Chapter 55 Damian
Damian
The night pressed heavy as we rolled down the county road, headlights cutting across fields gone wild with weeds. Out here, there were no neighbors, no curious eyes—just miles of silence and the smell of earth. Exactly the kind of place Luthor would use to hide a hub.
Cyclone sat up front, laptop balanced on his knees, the glow lighting his face. “She was right,” he muttered. “Thermal scans show heat pockets scattered across the barns. Generators running inside. No way this is abandoned.”
River grinned from the back seat, bouncing his knee like a restless kid. “Finally. A real fight.”
Roger shot him a flat look. “Keep your head. If this is the middle of the pipeline, it’s not going to be guarded by amateurs.”
I said nothing, my hands tight on the wheel. My chest still ached from the truth we’d all seen—Morgan wasn’t guessing anymore. She was ahead of us. And that meant she was closer to Luthor’s fire than I’d ever wanted her to be.

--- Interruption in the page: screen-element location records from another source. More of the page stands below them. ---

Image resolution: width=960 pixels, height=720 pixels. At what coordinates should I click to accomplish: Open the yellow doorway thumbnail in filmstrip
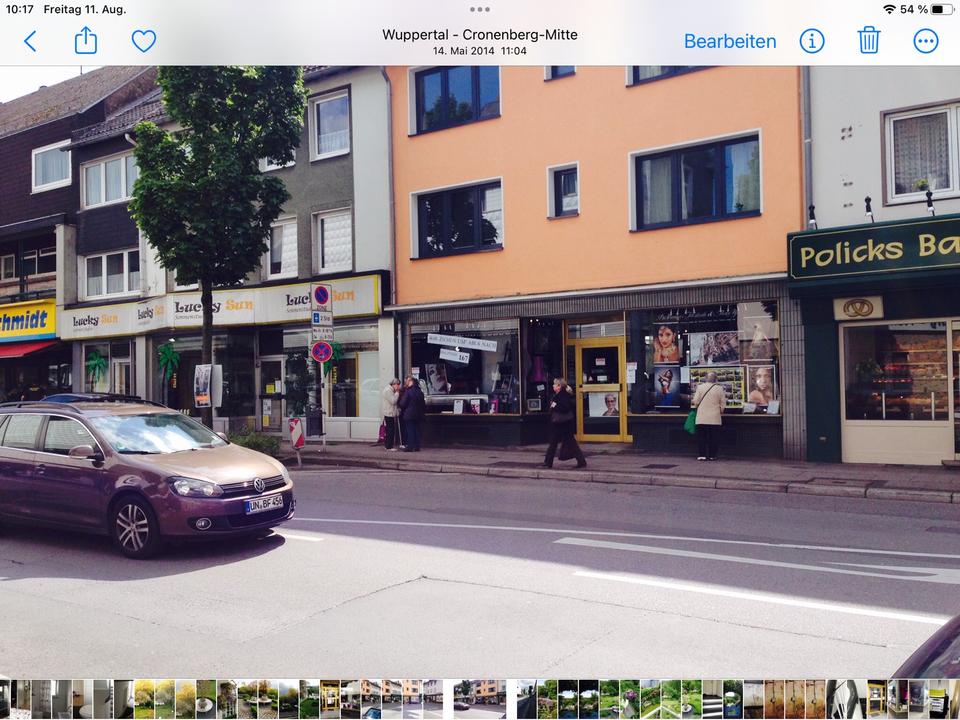point(329,698)
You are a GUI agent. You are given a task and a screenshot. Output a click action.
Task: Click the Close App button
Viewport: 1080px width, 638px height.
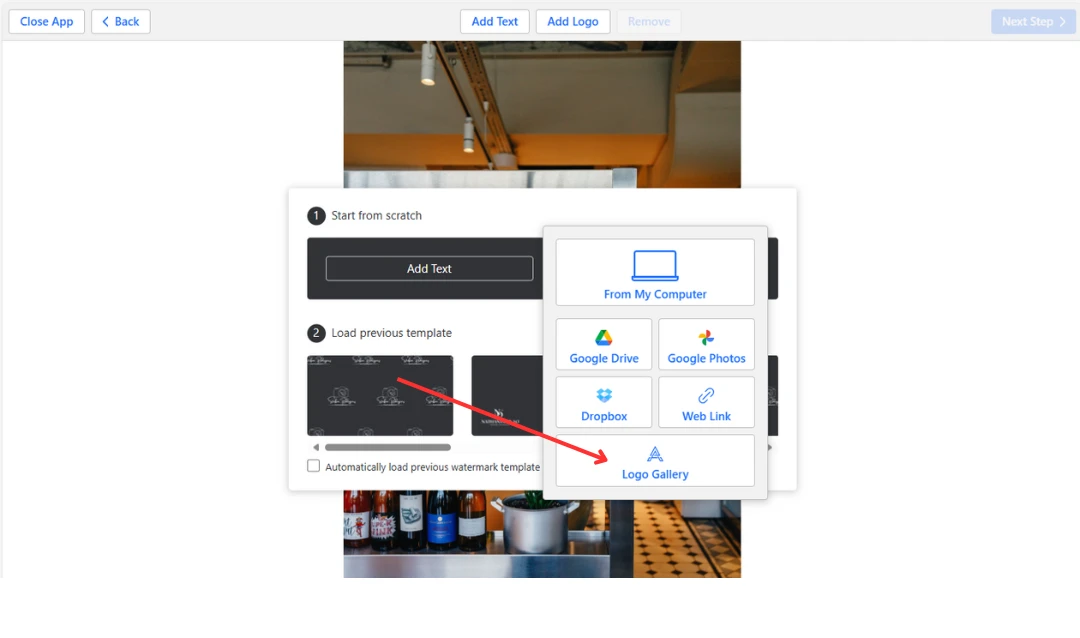pos(47,21)
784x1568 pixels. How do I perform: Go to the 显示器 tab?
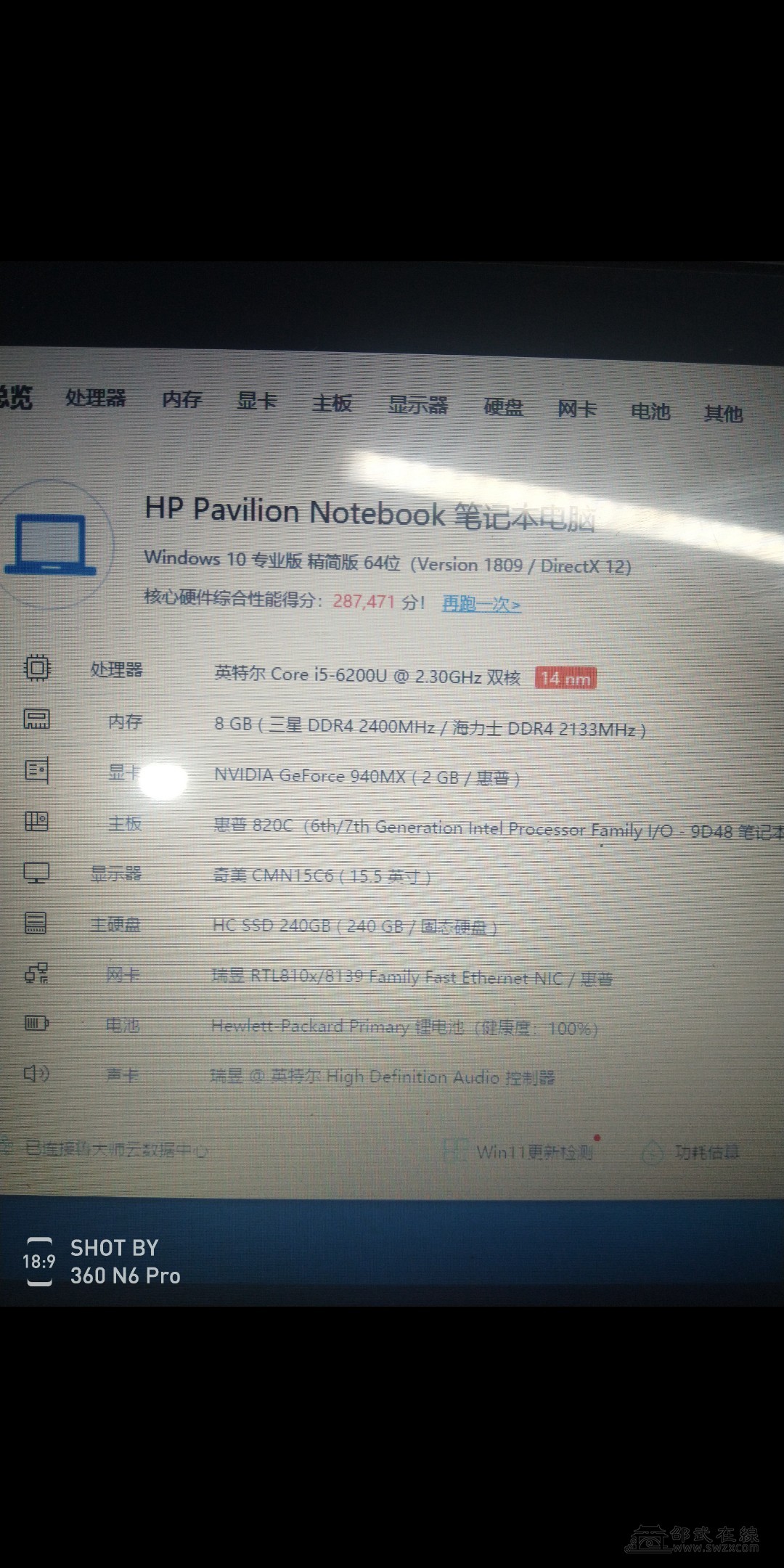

We killed the headlights a mile out, rolling slow down a dirt track until the barns loomed up against the horizon. Old wood. Rusted tin. But the glow bleeding from the cracks was too clean, too strong. Power was flowing through those buildings, and power always meant people.
Cyclone closed his laptop and checked his gear. “Thermals show at least a dozen inside. Maybe more. And trucks. Big ones.”
River cracked his knuckles, a grin sharp on his face. “Just tell me which door.”
I parked behind a line of overgrown hedges, cutting the engine. The silence that fell was thick, broken only by the tick of cooling metal and the soft rasp of Roger chambering a round.
I looked at each of them, my voice low but steady. “This is it. We move fast, we move clean, and we shut this down before it spreads further. No mistakes.”
River smirked. “When do we ever make mistakes?”
Cyclone rolled his eyes. “Don’t answer that.”
I checked my weapon one last time, forcing my focus onto the barns. But deep down, all I could think was that Morgan had led us here. And if she was right about this place being the middle of the chain… then the end was somewhere even darker.
And she was already too close to it.